In subtractive clustering, cluster radius determines the range of influence of a cluster. The optimum clustering radius can be determined by trial and error. As discussed, the teaching–learning-based optimization algorithm is needless of any algorithm-specific parameter. However, common controlling parameters such as the population size and number of iterations can be modified in order to enhance the model accuracy. TLBO considers the number of learners as the population size (Rao 2015).
Optimizing the fuzzy system using TLBO
By training an initial fuzzy inference system, its membership function parameters are adjusted until the optimal solution is achieved. This tuning process can be performed utilizing various optimization algorithms. Sugeno fuzzy inference system trained with the neuro-adaptive learning was introduced by Jang (1993) as the adaptive neuro-fuzzy inference system (ANFIS). In this study, the optimization of initial Sugeno fuzzy system was performed using TLBO, rather than the classic neuro-adaptive method. The optimization process was repeated until a solution with desired satisfaction was achieved or the maximum number of iterations was reached. Figure 7 displays root-mean-square errors (RMSE) obtained by each iteration of hybrid TLBOFIS. Accordingly, RMSE declined mostly in the early iterations.
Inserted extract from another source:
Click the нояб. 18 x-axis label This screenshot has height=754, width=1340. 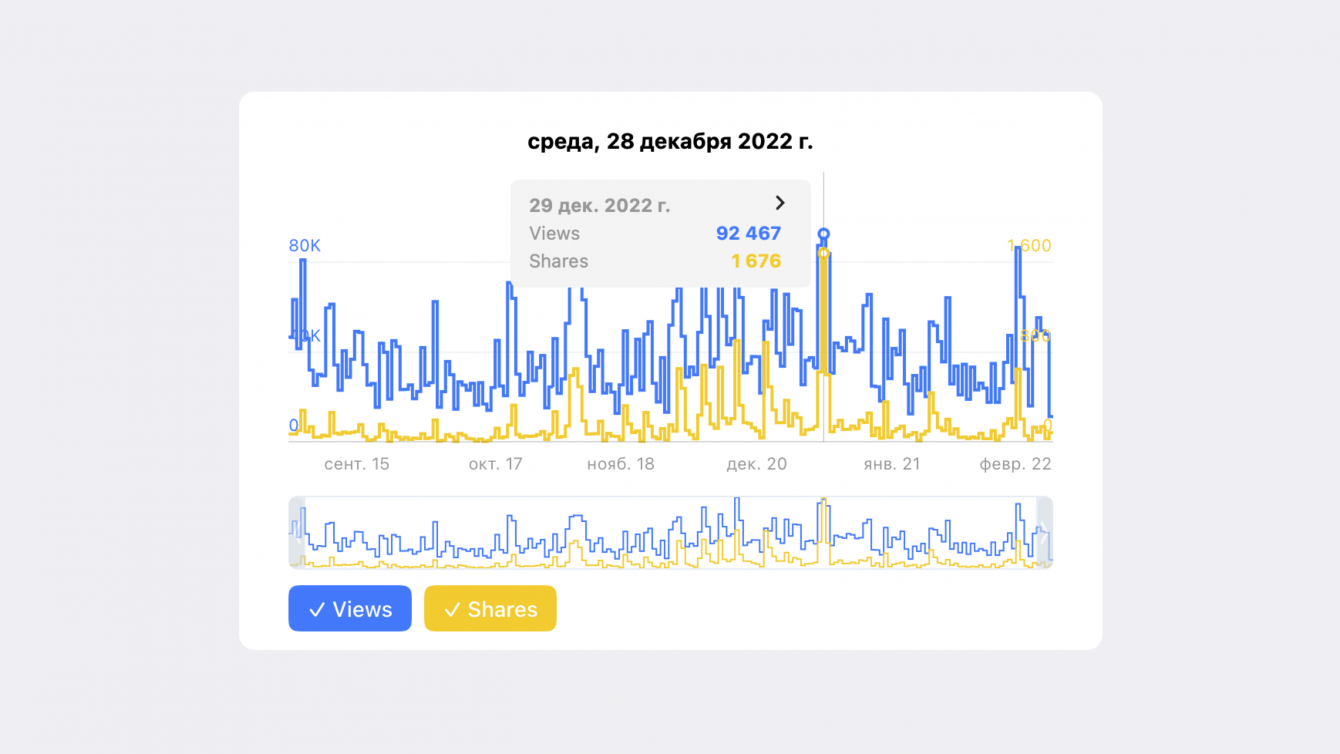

Fig. 7 Acquired RMSE by each iteration epoch of TLBOFIS (clustering radius = 0.6) in training data
Results and discussion
By applying subtractive clustering, a Sugeno fuzzy inference system was initialized. The cluster radius was varied gradually from 0.1 to 1 by intervals of 0.1, in order to find the optimal radius. As given in Table 1, clustering with a radius of 0.6 provides the hybrid TLBOFIS with the highest accuracy. For evaluating the method, several optimization algorithms were employed to train the fuzzy structure using the same database. These algorithms contain Neuro-Fuzzy (ANFIS), Genetic Algorithm (GA), Artificial Bee Colony (ABC), and Ant Colony Optimization (ACO). For all these algorithms, including TLBO, the population size and maximum number of iterations were considered as 800 and 350, respectively. Associated algorithm-specific parameters and the highest accuracy of each method are presented in Table 2.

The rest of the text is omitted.